Wow, I out-weigh you by 40 lbs and my heaviest bike is 28 lbs. 34 sounds very heavy to me! 
That being said, I rode up a hill a few weeks ago behind a girl on a Pugsley who was pulling away on the climb. When we got to the top I asked her how much her bike weighed and she said it was 37 lbs. So I guess it can be done. But I would think a lighter bike could be found at a $2000 price point!


----------



## rockcrusher (Aug 28, 2003)

circlesuponcircles said:


> So i finally got a mountain bike! I am new to the sport so based my purchase entirely on the advice of my boyfriend and his friends. (This is his account.) They all ride full suspension "trail bikes" with six inches of travel. They encouraged me to do the same. They said It'd be a bit slow going up but more stable going down and since that's what they all ride, it makes sense for us all to be on the same page. I ended up buying a 2011 Diamondback Mission 3. The bike seems awesome. It's really heavy, though! We live at altitude and I feel like i'm going to pass out when we ride up hills. (Granted, i'm just getting into shape....) The bike weighs 34 pounds. My boyfriends bike is five pounds lighter and he's much bigger than me. (I'm only 105). Seems that I'm at a double disadvantage. Proportionally, it's the same as him riding on a fifty pound bike! Still, he assures me that it's a much better bike than most beginners get and, at my price range (less than $2000), it's the lightest thing i could get that still had six inches of travel. Maybe I should've gotten a lighter bike with less travel??? What do you all think? What are your experiences with learning to ride and what type of bike to do it on? (By the way, I live in Colorado in the Vail Valley.)
> ~Thanks, Emily


The proportional thing is right. What you need to do is convince yourself that you need lighter wheels. At your weight you could totally get away with the lightest wheels you can have built. You could easily go with stan crest rims built with light spokes to whatever hubs you have or want to buy. Run tubeless tires and buy some smaller/lighter tires.

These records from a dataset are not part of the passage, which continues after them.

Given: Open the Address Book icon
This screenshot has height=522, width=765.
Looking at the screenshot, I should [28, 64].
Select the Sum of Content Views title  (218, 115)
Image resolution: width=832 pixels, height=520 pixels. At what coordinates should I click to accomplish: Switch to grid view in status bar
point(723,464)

My wife has ridden everything from a 35lbs Rocky mountain freeride bike to a 23lbs niner and the one factor that has made everything doable for her is we always built/bought the lightest wheels we could get. Since the rotational penalty is really high it is the best and the most rewarding place to swap weight.

Keep the bike, it will probably jibe with the trails you ride but get the lighter wheels and tires. It will make it seem like a new bike, even if it is only a few pounds lighter.


----------



## ghglenn (Jan 26, 2012)

This ^^^^. Lots of complaints about the wheels on the Mission 1/2/3. You could go with a XC wheelset and light tires for sure and make the bike lighter both in weight, but more so in feel.


----------



## David C (May 25, 2011)

Even if you're only 105, a 35 pounds bike with 6" travel shouldn't be such a big deal. Agree that it's a pain sometimes, but don't forget you're just starting with this bike. As time will pass by, you will build more endurance and hopefully better cardio and improve your pedaling technique and shifting.

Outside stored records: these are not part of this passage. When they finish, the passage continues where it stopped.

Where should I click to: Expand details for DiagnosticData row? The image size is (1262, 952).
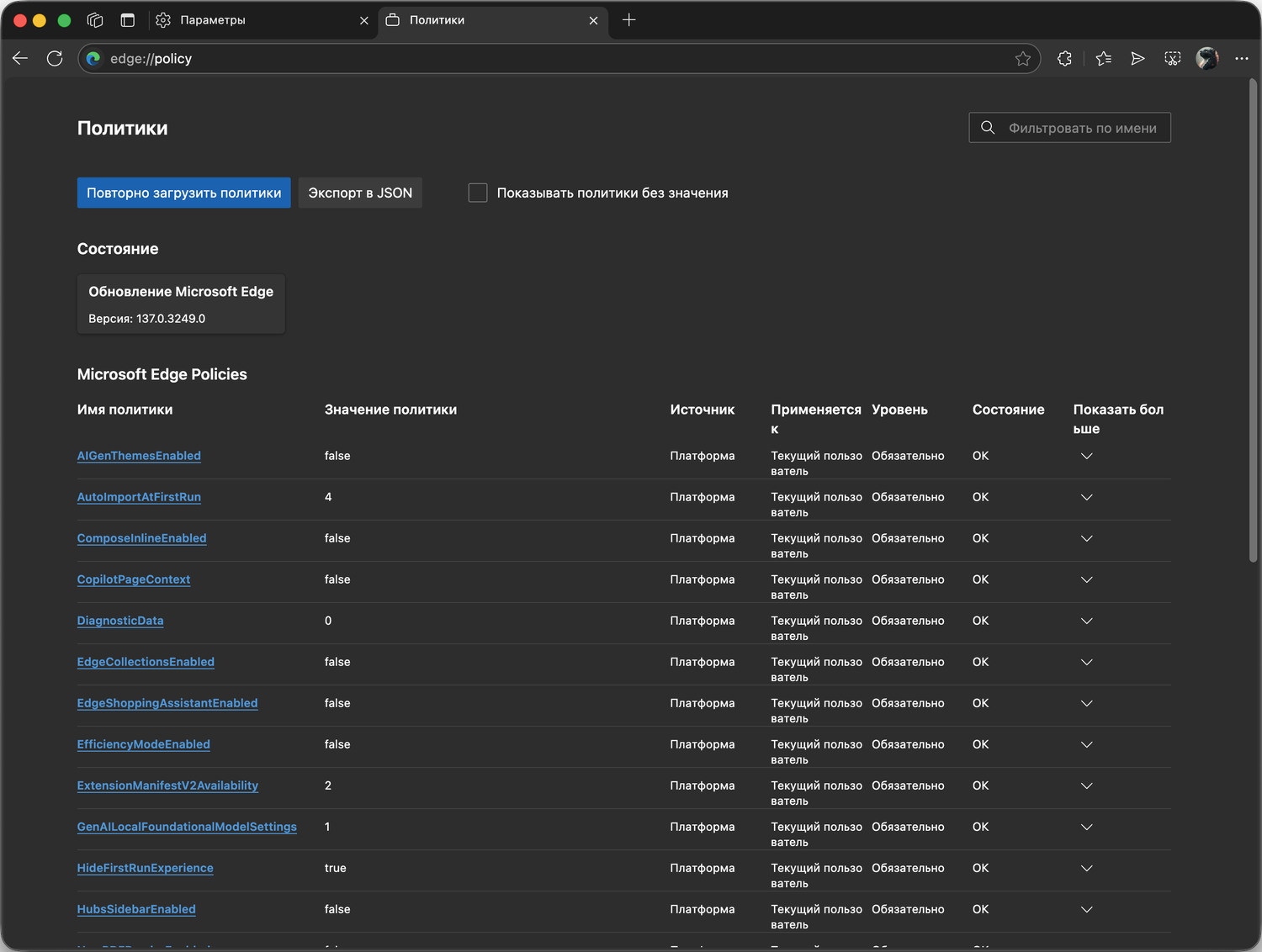coord(1086,621)
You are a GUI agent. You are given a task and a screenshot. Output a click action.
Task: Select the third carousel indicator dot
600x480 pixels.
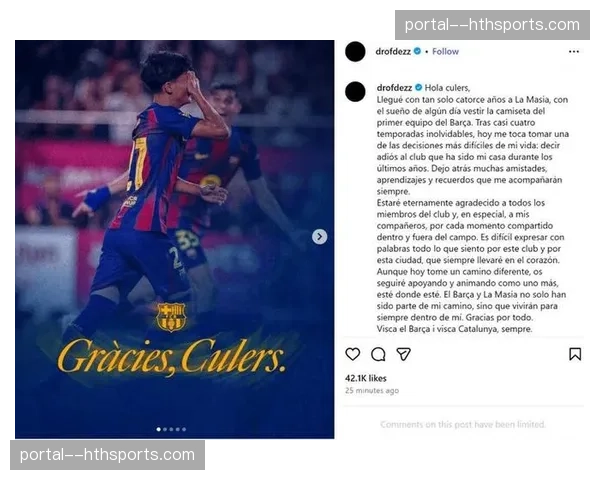coord(171,429)
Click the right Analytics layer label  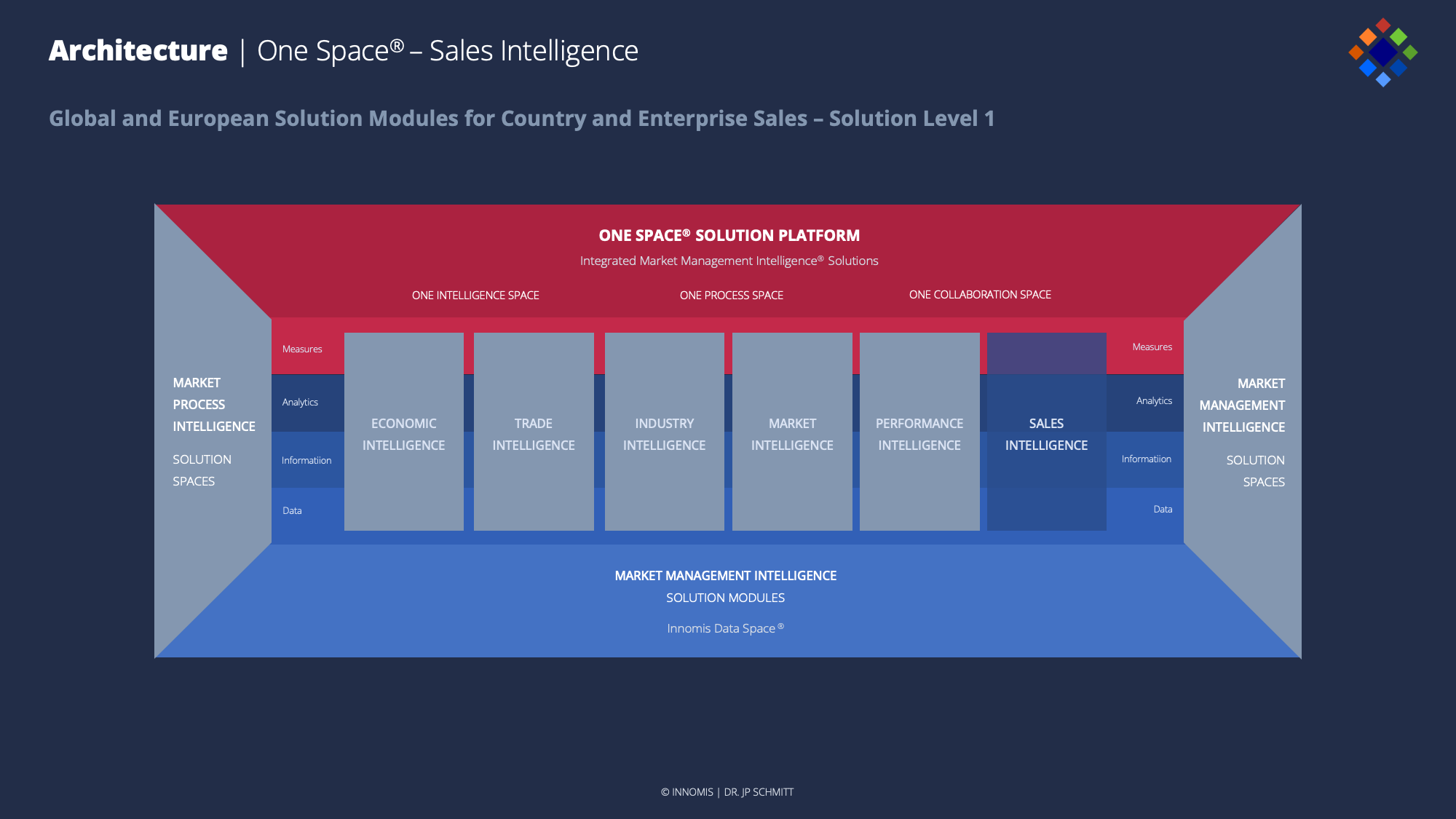click(1154, 401)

When I first started MTB a few years ago I bought a big FR bike, FS with 6" travel, big wheels, etc. Bike was over 41 pounds and I was not much into climbing technics at all. I had a helleya of a time climbing up the mountain and 1km vertical gain was not an easy task. 

Now 2 years later I got the bike down to 39 pounds and I'm 120. Carrying about 5 pounds of gear and water on my back, 2.4" tires and no lock-out on the suspension, that 1km altitude gain is like heaven compared to when I first started.

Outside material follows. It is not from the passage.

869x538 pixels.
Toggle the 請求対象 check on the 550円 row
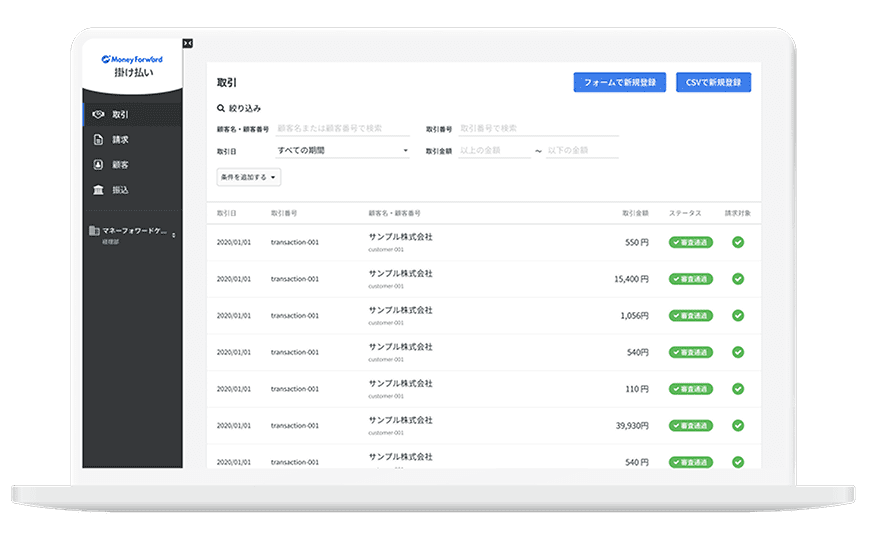[738, 242]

Just today I pushed this bike for 22km on pavement on a F1 racing circuit at about 20-30km/h non-stop keeping up with my brother on his road bike.

Bike is heavy ? Yes.
Bike is too heavy ? No.

And yes a good place to start is the tires. And learn how to properly set-up your suspension to take advantage of those 6" springs and track the ground.


----------



## One Pivot (Nov 20, 2009)

That beast has a 2.5 950g front tire, and 2.3 820g rear tire.. both not really fast tires. 

You're dragging around WAY too much tire for your size. You need something more like 2.1r and 2.3f.. or just 2.1's all the way around. You'll drop a significant amount of weight with new tires and lighter tubes.. but more importantly, you'll get tires that roll better. 

The wheels on that bike arent bad, or particularly heavy. They're reasonable, your tires are beyond unreasonable for a new rider of your weight. At the *very* least, toss the rear tire up front and get something faster out back. 

For reference, im 190lb on a 32lb bike, and ride rocky trails with jumps and other fun stuff.. using a 590g fast rear tire, and a 700g front. 2.25/2.35 combo, and its plenty. You'd benefit hugely from tires like that.

Its not proportionally the same as him on a 50lb bike though. You have to carry 139lb up a hill. If your boyfriend weighs say 160lb, hes carrying 189lb up the hill. You've got a 50 pound advantage over him, you'll use less energy to climb the same hills. A few pounds of bike is incomparable to 50+lbs of body weight. 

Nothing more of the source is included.